▶ _PROBLEMAS_
**A.** Según el pasaje, ¿en qué año publicó Fernando de los Ríos su obra La crisis actual de la democracia?
**B.** Continúa el pasaje sobre el tránsito hacia la Europa corporativa a partir de su última oración.

La crisis del Estado liberal de Derecho ante la «movilización de masas» y la «unidad total» experimentada durante la primera fase de la Guerra civil europea, hizo del hecho sindical un fenómeno de actualidad política. El triunfo bolchevique en Rusia y el subsiguiente experimento fascista abierto desde 1922, provocó el intento de constitucionalización corporativa del pluralismo económico y social. Fernando de los Ríos[2] advirtió esta necesidad de integrar el sindicalismo en las estructuras políticas del RechtStaat. En su obra La crisis actual de la democracia, 1917, expuso este ideal corporativo como «democracia orgánica»: ataque a la disfuncional y «vacua estructura actual del órgano legislativo» demoliberal; necesidad de un modelo constitucional basado en «una organización del Estado» competente y profesional, basado en la «sofocracia» o «gobierno de los capaces»; articulación de este proyecto, con la integración de los intereses socioprofesionales en una segunda cámara parlamentaria o «Parlamento del trabajo»; realidad de la base organicista y funcional de este modelo, la «armonización de dos principios, democracia orgánica y competencia».

El jurista político Georg Jellinek [1851-1911], que tanto influyó en De los Ríos, puso las bases de la fórmula de integración política, reivindicada por la corriente del liberalismo organicista. Allgemeine Staatlehre (1900), Verfassungänderumg und Verfassungswandlhung (1906) y Die Erklárung der Menschenrechten (1908) contenían la crítica funcional al sistema de representación política demoliberal o «inorgánica», y conllevaba la valoración de propuestas de integración de la representación corporativa de intereses profesionales y sindicales. «La realidad funcional» -sostenía Jellinek- determinaba el contenido de toda forma de gobierno; los cuerpos sociales vinculados a la creación económica mostraban una fuerza y una funcionalidad que las constituciones modernas debían de reconocer como sujetos de derecho de representación y participación. El Estado asumía, si no creaba, las competencias de las corporaciones, instrumentos funcionales de la acción de gobierno y del interés nacional, completando, o sustituyendo en su caso, el sistema de partidos. La Constitución de Weimar alemana, con sus Consejos económicos y sociales, recogía en gran medida sus postulados.

En este proceso de integración suponía para Charles S. Maier el «tránsito de la Europa burguesa a la Europa corporativa», dónde «hombres de la izquierda, de la derecha y el centro tomaron nota de las nuevas tendencias en torno al cambio de siglo: la red cada vez más tupida de grupos de interés y de cárteles, la obsolescencia de la economía de mercado, la interpenetración de gobierno e industria». La elite política burguesa reaccionaba a la amenaza intenacionalista soviética -continuaba Maier- en primera instancia adoptando formas corporativas de representación de los grupos de intereses organizados[3]. Esta adopción superaba la clásica distinción entre público y lo privado, que se difuminaba en el desarrollo jurídico-institucional del Estado: integración del trabajo organizado en sistemas de negociación supervisados por el Estado, descentralización funcional de la administración estatal en el ámbito socioeconómico.

▶ _FILAS REGISTRADAS_
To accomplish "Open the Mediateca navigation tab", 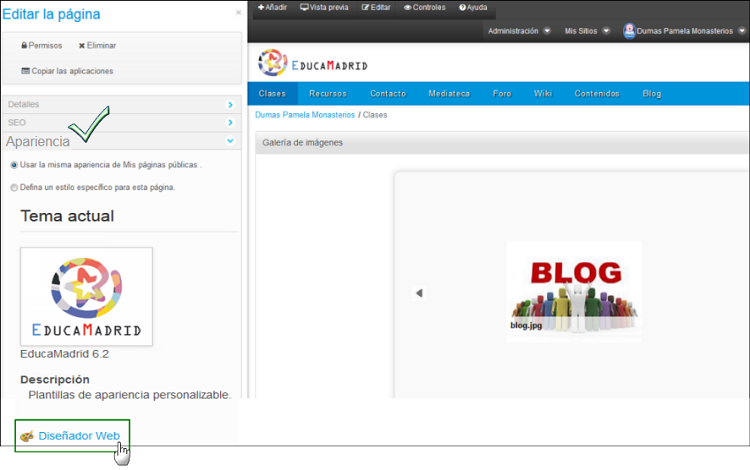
* * *
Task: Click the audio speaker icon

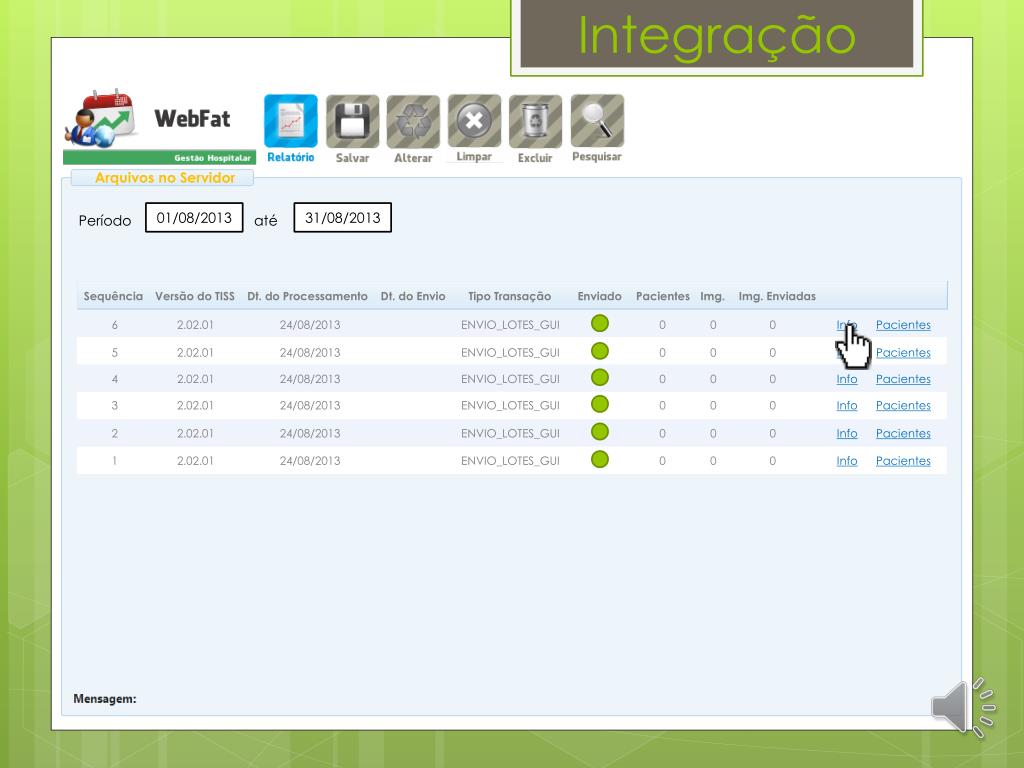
* * *
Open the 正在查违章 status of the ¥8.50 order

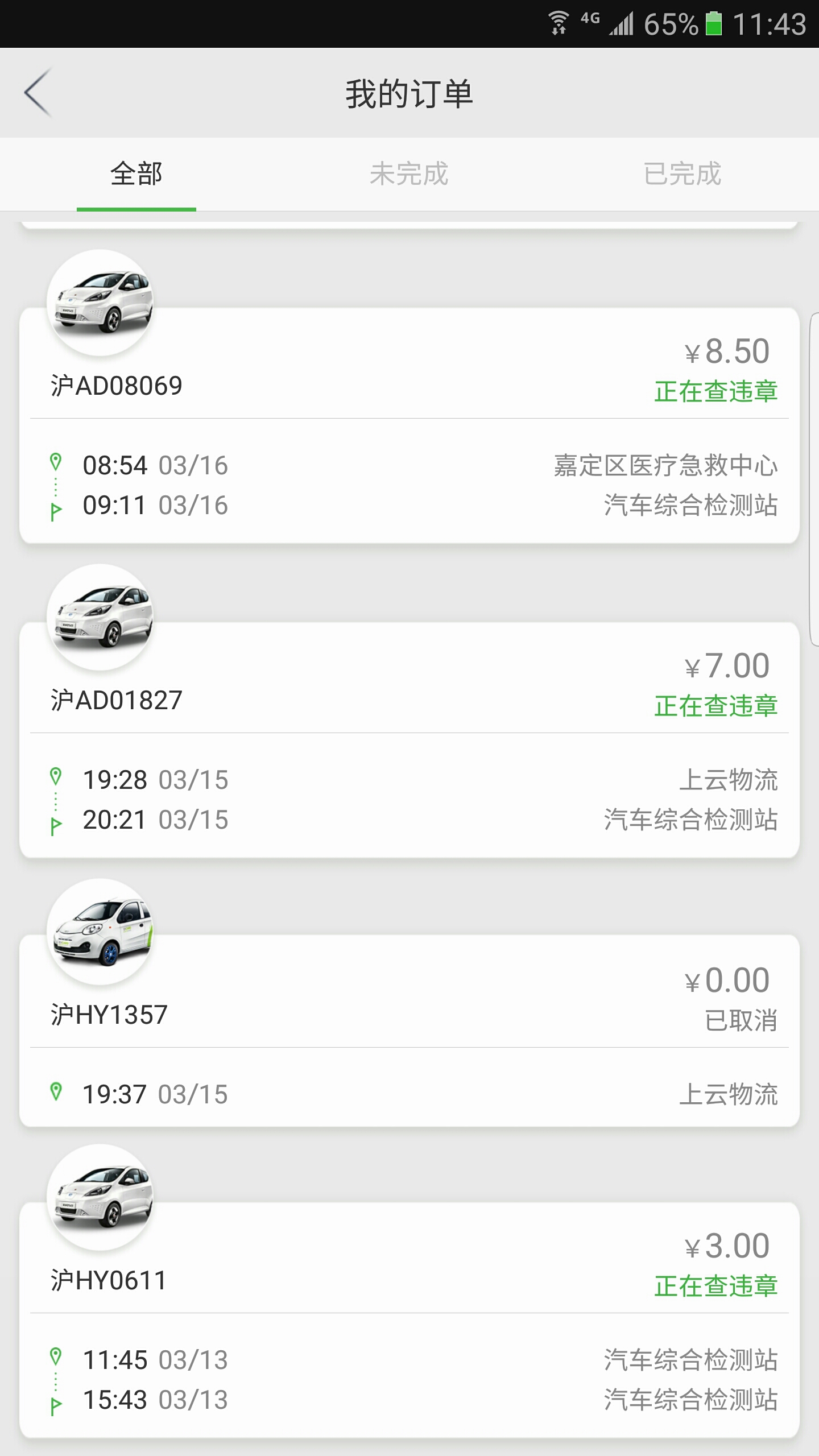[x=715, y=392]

▶ _RESULTADOS_
**A.** En 1917.

**B.**
En este panorama, la integración del sindicalismo como «corporación de Derecho público» era el gran objetivo. El viejo Estado neutral no intervencionista del siglo XIX se veía superado por los pasos hacia la llamada democracia social; comenzaba el camino a lo que Schmitt denominaban como Estado total o Estado integrador de todas las esferas de la vida humana, que no reconoce nada como «apolítico» y que pone fin al axioma de una economía libre frente al Estado y un Estado libre respecto a lo económico (con ello se reivindica, para ciertas «castas», un derecho especial al trabajo y a la subsistencia). Así, parafraseando a Schmitt, el liberalismo corporativista no negaba radicalmente el Estado (como Adolfo Posada criticaba a L. Duguit) sino que se limitaba a vincular a lo político una ética y a someterlo a lo económico. Los antagonismos económicos (y sus consecuencias sociales «clasistas») se volvían políticos.

En Alemania, «la solución corporativa» se fue diluyendo en el proceso de construcción del sindicalismo de Estado durante la primera posguerra; así ocurrió en la Constitución de Weimar (acuerdo de Stinnes-Legien, propuestas socialistas de August Müller y democristianas de Von Móllendorff). De manera parecida se dio con el sindicalismo socialista francés, liderado por Albert Thomas, que alzando la bandera del «productivismo» buscaba integrar el «control obrero» en todas las ramas de la producción bajo reconocimiento público; mientras en Inglaterra, pese a la tradición política de amplia limitación del estatismo, se produjo la integración de una notable sección del socialismo guildista en las filas del laborismo y del tradeunionismo.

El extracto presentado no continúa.